Element lookup items
— start —

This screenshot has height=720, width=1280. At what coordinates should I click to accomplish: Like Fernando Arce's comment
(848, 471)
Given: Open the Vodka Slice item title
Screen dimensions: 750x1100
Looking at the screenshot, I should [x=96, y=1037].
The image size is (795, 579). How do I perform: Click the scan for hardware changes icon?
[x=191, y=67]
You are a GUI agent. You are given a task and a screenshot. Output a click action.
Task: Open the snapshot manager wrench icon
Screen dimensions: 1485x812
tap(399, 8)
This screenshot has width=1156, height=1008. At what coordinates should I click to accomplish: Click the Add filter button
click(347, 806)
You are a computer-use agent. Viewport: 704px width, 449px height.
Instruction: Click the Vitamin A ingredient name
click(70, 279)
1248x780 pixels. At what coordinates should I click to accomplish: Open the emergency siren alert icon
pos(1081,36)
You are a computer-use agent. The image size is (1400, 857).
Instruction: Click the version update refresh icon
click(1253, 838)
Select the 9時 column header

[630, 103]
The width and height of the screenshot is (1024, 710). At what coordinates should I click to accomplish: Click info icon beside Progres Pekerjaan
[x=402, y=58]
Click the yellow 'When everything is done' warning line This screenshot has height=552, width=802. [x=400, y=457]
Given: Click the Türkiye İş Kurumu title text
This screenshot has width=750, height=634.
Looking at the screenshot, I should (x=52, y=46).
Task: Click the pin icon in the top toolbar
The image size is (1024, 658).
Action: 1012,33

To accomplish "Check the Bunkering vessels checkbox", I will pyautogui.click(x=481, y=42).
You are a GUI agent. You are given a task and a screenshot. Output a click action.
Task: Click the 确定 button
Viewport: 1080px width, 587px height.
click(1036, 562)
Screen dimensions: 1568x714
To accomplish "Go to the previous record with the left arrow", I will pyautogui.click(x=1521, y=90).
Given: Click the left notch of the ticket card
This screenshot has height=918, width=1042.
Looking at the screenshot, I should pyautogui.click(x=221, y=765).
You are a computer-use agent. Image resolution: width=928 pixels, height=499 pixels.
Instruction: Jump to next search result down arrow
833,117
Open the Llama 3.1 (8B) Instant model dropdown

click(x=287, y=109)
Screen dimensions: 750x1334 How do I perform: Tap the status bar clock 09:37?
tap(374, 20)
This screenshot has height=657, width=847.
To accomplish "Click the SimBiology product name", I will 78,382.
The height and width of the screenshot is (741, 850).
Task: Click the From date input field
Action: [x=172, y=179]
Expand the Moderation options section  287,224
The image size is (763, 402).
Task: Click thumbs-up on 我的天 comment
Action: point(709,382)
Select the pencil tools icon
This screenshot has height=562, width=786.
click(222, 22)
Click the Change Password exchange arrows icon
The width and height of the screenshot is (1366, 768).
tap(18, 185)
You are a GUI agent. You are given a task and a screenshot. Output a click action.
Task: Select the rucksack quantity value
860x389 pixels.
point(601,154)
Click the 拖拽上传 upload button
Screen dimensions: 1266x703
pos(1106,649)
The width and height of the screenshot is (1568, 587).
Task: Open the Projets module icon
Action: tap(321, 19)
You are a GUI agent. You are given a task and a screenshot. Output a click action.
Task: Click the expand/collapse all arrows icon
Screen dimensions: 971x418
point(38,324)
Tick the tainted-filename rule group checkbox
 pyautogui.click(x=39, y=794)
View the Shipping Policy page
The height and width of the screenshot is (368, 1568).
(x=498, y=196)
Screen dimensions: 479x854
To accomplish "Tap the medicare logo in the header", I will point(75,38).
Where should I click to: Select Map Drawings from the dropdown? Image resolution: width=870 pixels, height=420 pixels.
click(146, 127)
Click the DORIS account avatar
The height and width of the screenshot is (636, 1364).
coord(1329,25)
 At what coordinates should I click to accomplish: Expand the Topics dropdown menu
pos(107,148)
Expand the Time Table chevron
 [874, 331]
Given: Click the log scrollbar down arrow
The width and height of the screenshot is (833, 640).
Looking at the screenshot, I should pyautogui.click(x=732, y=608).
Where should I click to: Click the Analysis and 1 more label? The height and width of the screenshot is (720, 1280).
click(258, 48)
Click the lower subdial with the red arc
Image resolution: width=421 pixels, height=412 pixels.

— end —

Put the items, from their first line through the line containing "should pyautogui.click(x=221, y=765).", into a JSON list of strings with one string per line. Leave out blank lines.

[
  "This screenshot has height=720, width=1280. At what coordinates should I click to accomplish: Like Fernando Arce's comment",
  "(848, 471)",
  "Given: Open the Vodka Slice item title",
  "Screen dimensions: 750x1100",
  "Looking at the screenshot, I should [x=96, y=1037].",
  "The image size is (795, 579). How do I perform: Click the scan for hardware changes icon?",
  "[x=191, y=67]",
  "You are a GUI agent. You are given a task and a screenshot. Output a click action.",
  "Task: Open the snapshot manager wrench icon",
  "Screen dimensions: 1485x812",
  "tap(399, 8)",
  "This screenshot has width=1156, height=1008. At what coordinates should I click to accomplish: Click the Add filter button",
  "click(347, 806)",
  "You are a computer-use agent. Viewport: 704px width, 449px height.",
  "Instruction: Click the Vitamin A ingredient name",
  "click(70, 279)",
  "1248x780 pixels. At what coordinates should I click to accomplish: Open the emergency siren alert icon",
  "pos(1081,36)",
  "You are a computer-use agent. The image size is (1400, 857).",
  "Instruction: Click the version update refresh icon",
  "click(1253, 838)",
  "Select the 9時 column header",
  "[630, 103]",
  "The width and height of the screenshot is (1024, 710). At what coordinates should I click to accomplish: Click info icon beside Progres Pekerjaan",
  "[x=402, y=58]",
  "Click the yellow 'When everything is done' warning line This screenshot has height=552, width=802. [x=400, y=457]",
  "Given: Click the Türkiye İş Kurumu title text",
  "This screenshot has width=750, height=634.",
  "Looking at the screenshot, I should (x=52, y=46).",
  "Task: Click the pin icon in the top toolbar",
  "The image size is (1024, 658).",
  "Action: 1012,33",
  "To accomplish \"Check the Bunkering vessels checkbox\", I will pyautogui.click(x=481, y=42).",
  "You are a GUI agent. You are given a task and a screenshot. Output a click action.",
  "Task: Click the 确定 button",
  "Viewport: 1080px width, 587px height.",
  "click(1036, 562)",
  "Screen dimensions: 1568x714",
  "To accomplish \"Go to the previous record with the left arrow\", I will pyautogui.click(x=1521, y=90).",
  "Given: Click the left notch of the ticket card",
  "This screenshot has height=918, width=1042.",
  "Looking at the screenshot, I should pyautogui.click(x=221, y=765)."
]